* [Your assignment]: Take every line containing "using" from the material and copy it.

* [Records for the task]:

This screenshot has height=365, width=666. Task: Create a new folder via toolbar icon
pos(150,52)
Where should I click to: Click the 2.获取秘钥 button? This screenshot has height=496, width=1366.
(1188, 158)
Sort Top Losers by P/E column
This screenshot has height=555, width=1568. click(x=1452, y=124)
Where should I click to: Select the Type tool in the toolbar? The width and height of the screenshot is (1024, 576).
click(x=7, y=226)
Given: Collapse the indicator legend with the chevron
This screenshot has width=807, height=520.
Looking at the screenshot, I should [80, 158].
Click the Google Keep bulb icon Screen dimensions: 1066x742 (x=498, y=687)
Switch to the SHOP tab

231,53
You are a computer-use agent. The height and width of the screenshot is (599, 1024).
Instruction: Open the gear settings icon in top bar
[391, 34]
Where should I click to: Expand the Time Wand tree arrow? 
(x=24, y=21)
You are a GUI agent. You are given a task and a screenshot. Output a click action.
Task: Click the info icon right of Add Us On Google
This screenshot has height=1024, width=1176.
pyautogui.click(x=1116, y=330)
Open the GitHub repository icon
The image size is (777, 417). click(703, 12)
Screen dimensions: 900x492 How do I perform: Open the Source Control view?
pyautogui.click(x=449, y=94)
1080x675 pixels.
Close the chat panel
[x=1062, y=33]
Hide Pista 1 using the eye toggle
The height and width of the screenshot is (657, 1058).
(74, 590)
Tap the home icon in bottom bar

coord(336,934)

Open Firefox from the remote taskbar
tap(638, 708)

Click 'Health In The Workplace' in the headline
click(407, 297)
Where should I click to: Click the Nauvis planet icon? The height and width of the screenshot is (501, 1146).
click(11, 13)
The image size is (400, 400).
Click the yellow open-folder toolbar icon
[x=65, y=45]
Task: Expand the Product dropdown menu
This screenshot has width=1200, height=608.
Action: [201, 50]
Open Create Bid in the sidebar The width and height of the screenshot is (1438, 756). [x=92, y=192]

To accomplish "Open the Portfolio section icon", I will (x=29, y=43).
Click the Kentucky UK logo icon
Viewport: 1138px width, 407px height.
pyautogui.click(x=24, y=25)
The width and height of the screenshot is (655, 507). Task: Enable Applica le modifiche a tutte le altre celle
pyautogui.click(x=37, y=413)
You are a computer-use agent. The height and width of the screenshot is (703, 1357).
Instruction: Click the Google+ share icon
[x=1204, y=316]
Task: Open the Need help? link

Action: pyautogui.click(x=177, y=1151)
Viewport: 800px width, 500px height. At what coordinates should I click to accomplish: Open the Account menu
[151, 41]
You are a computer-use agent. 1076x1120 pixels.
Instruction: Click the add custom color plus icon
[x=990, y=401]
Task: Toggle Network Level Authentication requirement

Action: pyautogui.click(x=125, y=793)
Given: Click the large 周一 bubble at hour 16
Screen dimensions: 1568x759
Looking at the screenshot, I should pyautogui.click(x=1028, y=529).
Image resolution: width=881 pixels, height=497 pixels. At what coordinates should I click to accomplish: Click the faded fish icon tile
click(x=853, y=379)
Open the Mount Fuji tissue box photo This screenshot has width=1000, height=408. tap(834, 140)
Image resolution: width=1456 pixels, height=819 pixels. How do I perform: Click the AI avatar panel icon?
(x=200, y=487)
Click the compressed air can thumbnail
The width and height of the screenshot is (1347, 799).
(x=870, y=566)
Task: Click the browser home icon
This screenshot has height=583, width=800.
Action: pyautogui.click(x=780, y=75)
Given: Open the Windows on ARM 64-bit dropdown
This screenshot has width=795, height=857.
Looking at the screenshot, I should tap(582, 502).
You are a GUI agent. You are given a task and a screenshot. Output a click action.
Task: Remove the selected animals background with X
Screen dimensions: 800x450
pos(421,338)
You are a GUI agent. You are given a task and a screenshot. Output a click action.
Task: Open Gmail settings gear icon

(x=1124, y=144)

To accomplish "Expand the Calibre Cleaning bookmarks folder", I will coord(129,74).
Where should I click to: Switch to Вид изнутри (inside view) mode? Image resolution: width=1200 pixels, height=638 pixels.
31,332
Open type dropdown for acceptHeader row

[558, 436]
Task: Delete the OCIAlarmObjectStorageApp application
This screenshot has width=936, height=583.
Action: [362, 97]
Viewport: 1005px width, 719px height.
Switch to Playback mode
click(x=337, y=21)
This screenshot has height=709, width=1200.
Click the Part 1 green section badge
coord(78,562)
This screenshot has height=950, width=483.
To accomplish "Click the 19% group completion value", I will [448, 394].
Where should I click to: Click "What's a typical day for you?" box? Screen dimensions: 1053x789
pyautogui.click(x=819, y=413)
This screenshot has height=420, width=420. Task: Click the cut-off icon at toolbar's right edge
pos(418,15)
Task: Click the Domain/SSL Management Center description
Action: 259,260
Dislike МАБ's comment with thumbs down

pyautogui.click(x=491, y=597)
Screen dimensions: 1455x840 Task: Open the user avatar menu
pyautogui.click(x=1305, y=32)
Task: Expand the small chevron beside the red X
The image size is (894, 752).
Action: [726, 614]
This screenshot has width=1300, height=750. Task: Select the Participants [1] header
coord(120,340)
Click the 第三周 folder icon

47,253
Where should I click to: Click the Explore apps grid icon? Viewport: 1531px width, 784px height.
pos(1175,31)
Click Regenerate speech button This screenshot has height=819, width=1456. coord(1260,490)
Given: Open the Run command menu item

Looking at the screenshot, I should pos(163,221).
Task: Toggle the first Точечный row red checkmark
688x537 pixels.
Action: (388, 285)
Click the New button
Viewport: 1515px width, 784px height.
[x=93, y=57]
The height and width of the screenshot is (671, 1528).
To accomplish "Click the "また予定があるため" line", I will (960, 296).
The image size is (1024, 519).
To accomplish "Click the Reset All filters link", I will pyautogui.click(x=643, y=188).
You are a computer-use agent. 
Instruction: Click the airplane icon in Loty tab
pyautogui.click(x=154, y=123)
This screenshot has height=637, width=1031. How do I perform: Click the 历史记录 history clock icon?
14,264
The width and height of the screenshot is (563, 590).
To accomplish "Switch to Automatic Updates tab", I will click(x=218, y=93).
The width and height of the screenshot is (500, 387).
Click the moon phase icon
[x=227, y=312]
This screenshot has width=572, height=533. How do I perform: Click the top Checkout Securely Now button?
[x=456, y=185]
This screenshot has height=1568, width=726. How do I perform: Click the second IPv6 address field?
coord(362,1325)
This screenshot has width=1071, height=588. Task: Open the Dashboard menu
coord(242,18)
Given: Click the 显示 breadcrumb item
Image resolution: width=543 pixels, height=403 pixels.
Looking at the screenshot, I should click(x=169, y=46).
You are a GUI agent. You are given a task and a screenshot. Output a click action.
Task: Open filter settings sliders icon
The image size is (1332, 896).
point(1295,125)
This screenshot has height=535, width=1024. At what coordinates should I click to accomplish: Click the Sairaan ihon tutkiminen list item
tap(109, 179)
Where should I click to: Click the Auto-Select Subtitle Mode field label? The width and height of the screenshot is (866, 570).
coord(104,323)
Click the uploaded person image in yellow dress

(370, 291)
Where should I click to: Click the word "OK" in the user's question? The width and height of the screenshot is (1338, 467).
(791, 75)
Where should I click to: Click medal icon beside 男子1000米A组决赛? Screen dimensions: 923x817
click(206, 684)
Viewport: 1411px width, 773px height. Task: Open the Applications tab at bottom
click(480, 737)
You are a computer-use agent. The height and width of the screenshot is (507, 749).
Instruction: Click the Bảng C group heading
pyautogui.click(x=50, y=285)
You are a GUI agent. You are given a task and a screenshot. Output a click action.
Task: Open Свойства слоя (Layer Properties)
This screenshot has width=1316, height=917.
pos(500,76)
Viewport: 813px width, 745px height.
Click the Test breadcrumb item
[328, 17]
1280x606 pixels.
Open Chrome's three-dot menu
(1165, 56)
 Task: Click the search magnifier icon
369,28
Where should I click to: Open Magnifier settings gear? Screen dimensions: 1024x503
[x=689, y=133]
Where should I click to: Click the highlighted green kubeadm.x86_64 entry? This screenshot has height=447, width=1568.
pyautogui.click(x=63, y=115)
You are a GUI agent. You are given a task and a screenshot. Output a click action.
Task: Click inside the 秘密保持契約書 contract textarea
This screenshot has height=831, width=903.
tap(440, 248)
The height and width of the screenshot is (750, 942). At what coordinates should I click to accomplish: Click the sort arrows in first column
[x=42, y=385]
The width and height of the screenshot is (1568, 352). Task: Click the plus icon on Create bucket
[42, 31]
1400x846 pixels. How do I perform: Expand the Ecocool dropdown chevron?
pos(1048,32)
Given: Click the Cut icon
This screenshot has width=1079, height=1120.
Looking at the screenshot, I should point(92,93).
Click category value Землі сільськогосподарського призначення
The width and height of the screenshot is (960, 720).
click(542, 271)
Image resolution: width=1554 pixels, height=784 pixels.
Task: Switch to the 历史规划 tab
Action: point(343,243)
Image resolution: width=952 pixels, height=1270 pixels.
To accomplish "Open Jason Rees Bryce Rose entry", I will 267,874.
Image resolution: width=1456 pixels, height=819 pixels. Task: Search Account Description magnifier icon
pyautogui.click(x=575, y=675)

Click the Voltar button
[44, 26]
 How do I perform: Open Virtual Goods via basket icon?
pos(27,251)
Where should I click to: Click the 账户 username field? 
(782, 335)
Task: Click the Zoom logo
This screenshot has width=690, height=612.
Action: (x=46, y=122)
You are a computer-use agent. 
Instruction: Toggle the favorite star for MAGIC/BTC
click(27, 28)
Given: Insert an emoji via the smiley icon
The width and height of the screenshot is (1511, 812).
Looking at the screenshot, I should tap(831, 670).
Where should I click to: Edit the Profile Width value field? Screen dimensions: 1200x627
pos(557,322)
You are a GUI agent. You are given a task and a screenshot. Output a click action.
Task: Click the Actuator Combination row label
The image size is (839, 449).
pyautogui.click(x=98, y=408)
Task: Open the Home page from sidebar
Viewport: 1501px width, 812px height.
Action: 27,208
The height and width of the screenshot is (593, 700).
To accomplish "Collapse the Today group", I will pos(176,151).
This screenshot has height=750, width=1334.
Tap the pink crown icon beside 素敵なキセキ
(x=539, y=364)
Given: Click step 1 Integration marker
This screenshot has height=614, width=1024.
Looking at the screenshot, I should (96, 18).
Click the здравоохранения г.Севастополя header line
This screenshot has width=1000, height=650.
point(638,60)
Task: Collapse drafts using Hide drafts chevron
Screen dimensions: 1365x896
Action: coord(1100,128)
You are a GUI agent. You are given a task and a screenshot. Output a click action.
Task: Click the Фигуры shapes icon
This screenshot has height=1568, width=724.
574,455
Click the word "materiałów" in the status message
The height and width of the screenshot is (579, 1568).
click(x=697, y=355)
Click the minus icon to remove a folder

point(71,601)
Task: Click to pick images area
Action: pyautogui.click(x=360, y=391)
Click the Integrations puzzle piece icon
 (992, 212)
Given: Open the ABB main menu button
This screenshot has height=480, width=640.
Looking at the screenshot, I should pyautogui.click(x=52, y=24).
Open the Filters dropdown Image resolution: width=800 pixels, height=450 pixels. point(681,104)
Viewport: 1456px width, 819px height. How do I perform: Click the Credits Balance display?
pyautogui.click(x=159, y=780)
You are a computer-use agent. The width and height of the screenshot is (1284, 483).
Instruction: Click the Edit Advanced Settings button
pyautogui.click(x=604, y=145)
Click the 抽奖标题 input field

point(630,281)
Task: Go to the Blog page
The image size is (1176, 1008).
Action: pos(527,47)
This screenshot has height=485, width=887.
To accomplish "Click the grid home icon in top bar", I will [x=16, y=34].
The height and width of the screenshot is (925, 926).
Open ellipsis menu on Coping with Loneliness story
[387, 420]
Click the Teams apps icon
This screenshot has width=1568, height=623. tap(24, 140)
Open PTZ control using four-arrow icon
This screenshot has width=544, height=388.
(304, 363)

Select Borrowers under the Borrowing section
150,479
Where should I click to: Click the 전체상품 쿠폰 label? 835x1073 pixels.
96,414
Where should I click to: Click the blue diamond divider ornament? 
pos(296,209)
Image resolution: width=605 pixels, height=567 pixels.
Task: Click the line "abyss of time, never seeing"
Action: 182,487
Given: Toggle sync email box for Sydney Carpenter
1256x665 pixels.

* [Solution to the exercise]:
Hide Pista 1 using the eye toggle
Task: Collapse drafts using Hide drafts chevron
Open PTZ control using four-arrow icon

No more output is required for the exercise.